Le obsequió con una leve sonrisa. Horza descubrió que le gustaba su sonrisa. Contempló el cadáver que yacía sobre la cubierta. La herida de la pierna ya no sangraba.

—¿Qué hacemos con ese pobre bastardo? —preguntó.

—Lo mejor será tirarle por la escotilla —dijo Yalson.

Miró a las únicas personas que quedaban en el hangar aparte de ellos, tres machos muy corpulentos cubiertos por una espesa capa de vello que vestían pantalones cortos. Los tres se habían quedado junto a la puerta por la que se habían marchado los demás y estaban contemplándole con expresiones de curiosidad. Los tres calzaban botas bastante gruesas, como si hubieran empezado a ponerse el traje espacial y les hubieran interrumpido en el mismo momento. Horza sintió deseos de reír, pero lo que hizo fue sonreír y saludarles con la mano.

—Hola.

—Ah, ésos son los Bratsilakin —dijo Yalson mientras los tres cuerpos peludos le devolvían el saludo de forma no muy sincronizada agitando tres manos de un gris oscuro—. Uno, Dos y Tres —siguió diciendo Yalson señalando con la cabeza a cada uno por turno—. Debemos ser la única Compañía Libre con un grupo clónico que sufre de psicosis paranoica.

Horza la miró para ver si hablaba en serio y los tres humanos peludos fueron hacia ellos.

—No creas ni una sola palabra de lo que dice —le aconsejó uno de ellos. Tenía una voz muy suave que Horza encontró más bien sorprendente—. Nunca le hemos gustado. Bueno, esperamos que estés de nuestro lado…

Seis ojos contemplaron a Horza con expresiones de preocupación. Horza hizo cuanto pudo por sonreír.

—Podéis contar con ello —dijo.

Los tres le devolvieron la sonrisa, se miraron e intercambiaron asentimientos de cabeza.

—Metamos a Zallin en un vactubo. Supongo que nos libraremos de él más tarde —dijo Yalson volviéndose hacia el trío velludo.

Fue hacia el cadáver y dos Bratsilakin la siguieron. Entre los tres llevaron el fláccido cuerpo de Zallin hasta una zona de la cubierta del hangar de la que quitaron algunas planchas metálicas revelando una escotilla curva.

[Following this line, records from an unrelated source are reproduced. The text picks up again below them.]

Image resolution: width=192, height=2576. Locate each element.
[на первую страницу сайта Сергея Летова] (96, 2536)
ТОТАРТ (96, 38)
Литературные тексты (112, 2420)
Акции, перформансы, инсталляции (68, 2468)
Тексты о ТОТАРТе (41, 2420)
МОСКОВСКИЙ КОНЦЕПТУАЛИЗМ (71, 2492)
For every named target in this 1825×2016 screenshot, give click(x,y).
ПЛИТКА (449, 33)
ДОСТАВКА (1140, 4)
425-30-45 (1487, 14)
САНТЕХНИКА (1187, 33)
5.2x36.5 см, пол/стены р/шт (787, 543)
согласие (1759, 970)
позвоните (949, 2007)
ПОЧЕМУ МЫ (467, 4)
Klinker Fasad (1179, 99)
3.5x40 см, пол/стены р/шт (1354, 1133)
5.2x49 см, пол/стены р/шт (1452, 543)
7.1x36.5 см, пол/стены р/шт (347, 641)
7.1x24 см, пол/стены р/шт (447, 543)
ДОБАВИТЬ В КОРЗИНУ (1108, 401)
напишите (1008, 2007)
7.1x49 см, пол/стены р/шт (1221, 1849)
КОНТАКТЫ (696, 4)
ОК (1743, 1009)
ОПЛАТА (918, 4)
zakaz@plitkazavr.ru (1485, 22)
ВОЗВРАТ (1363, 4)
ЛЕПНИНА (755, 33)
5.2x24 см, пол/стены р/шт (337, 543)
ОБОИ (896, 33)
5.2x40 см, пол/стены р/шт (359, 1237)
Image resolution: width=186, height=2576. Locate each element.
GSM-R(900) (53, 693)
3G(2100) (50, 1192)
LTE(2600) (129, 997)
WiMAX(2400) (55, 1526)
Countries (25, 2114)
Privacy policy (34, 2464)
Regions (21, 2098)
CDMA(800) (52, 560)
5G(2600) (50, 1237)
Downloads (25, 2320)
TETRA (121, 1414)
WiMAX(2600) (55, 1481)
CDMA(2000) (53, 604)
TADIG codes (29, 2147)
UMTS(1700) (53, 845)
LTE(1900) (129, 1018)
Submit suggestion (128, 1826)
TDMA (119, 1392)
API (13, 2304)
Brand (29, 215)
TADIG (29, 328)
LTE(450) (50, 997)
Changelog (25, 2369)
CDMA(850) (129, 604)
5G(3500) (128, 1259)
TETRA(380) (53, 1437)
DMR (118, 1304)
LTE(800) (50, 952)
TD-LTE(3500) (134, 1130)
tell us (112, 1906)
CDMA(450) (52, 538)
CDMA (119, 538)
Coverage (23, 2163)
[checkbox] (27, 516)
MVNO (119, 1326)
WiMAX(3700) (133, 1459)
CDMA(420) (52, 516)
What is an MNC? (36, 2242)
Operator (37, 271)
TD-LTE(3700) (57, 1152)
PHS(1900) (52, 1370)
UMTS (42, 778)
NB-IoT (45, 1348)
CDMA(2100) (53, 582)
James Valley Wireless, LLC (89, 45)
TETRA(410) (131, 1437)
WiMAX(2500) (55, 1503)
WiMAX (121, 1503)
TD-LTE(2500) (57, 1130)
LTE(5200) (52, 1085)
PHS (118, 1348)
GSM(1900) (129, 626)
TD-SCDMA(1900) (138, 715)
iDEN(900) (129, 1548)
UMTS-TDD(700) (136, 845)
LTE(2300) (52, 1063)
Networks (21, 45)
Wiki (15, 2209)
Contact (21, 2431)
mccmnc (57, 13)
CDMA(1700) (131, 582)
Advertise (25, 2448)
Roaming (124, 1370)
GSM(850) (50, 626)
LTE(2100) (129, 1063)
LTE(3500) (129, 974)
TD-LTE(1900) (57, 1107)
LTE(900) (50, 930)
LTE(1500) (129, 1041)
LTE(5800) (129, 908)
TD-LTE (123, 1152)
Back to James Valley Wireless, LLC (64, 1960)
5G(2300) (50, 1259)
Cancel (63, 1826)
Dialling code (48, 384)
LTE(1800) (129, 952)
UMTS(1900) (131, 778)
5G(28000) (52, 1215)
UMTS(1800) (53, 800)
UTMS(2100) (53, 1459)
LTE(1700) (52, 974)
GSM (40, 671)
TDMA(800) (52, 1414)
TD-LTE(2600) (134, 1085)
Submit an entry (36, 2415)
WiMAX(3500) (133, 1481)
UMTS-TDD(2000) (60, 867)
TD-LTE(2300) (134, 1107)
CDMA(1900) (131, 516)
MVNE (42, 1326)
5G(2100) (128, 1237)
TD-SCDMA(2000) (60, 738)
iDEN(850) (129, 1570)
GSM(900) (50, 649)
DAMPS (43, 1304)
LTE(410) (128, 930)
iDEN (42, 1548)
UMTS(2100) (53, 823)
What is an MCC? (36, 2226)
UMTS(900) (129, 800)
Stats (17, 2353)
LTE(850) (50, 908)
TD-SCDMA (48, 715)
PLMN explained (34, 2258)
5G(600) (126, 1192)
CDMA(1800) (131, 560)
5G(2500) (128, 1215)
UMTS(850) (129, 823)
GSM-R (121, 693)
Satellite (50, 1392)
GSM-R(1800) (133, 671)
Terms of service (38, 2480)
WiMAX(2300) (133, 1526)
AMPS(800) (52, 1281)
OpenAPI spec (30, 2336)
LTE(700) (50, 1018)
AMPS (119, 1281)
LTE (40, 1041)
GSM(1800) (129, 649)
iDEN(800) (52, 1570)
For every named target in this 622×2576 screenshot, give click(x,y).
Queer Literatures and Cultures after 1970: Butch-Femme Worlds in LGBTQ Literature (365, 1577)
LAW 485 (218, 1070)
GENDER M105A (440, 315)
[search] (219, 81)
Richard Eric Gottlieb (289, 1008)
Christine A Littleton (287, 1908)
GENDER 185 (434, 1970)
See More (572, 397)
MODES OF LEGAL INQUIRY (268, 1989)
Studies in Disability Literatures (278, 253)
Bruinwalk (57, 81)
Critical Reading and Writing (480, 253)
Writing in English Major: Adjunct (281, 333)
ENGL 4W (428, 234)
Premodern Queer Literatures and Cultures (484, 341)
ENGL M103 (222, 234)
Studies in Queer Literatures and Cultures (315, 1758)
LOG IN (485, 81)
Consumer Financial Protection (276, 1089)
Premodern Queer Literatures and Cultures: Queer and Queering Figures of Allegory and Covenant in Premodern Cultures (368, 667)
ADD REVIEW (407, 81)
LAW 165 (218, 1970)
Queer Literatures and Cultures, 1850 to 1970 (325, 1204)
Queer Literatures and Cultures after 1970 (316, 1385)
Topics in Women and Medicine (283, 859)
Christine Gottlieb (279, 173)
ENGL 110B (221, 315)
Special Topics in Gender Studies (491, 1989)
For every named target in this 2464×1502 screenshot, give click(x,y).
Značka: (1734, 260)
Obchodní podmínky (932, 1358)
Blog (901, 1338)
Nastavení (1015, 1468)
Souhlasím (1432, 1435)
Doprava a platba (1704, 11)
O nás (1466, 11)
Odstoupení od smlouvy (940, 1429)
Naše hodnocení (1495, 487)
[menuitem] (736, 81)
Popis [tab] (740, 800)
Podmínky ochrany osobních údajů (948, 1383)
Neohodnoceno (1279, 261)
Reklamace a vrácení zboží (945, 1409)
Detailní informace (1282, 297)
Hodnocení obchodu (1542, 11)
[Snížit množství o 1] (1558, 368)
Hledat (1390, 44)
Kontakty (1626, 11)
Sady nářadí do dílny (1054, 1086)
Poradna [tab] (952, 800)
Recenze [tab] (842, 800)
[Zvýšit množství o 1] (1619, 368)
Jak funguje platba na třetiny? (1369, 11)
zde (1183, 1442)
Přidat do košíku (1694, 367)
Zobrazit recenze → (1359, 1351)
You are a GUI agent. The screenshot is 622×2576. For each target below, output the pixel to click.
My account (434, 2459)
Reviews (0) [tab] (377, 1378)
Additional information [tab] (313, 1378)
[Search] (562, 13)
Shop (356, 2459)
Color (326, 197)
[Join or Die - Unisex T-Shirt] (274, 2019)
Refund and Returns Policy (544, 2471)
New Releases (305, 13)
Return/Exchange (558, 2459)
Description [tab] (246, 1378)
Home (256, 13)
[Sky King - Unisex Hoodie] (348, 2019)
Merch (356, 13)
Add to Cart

Después metieron el cuerpo en un espacio bastante angosto, cerraron la escotilla y volvieron a poner las planchas en su sitio. El tercer Bratsilakin cogió un paño de un panel mural y limpió la sangre que había caído sobre la cubierta. Después, el velludo grupo de clones fue hacia la puerta y se alejó por las escaleras. Yalson miró a Horza y movió la cabeza señalando a un lado.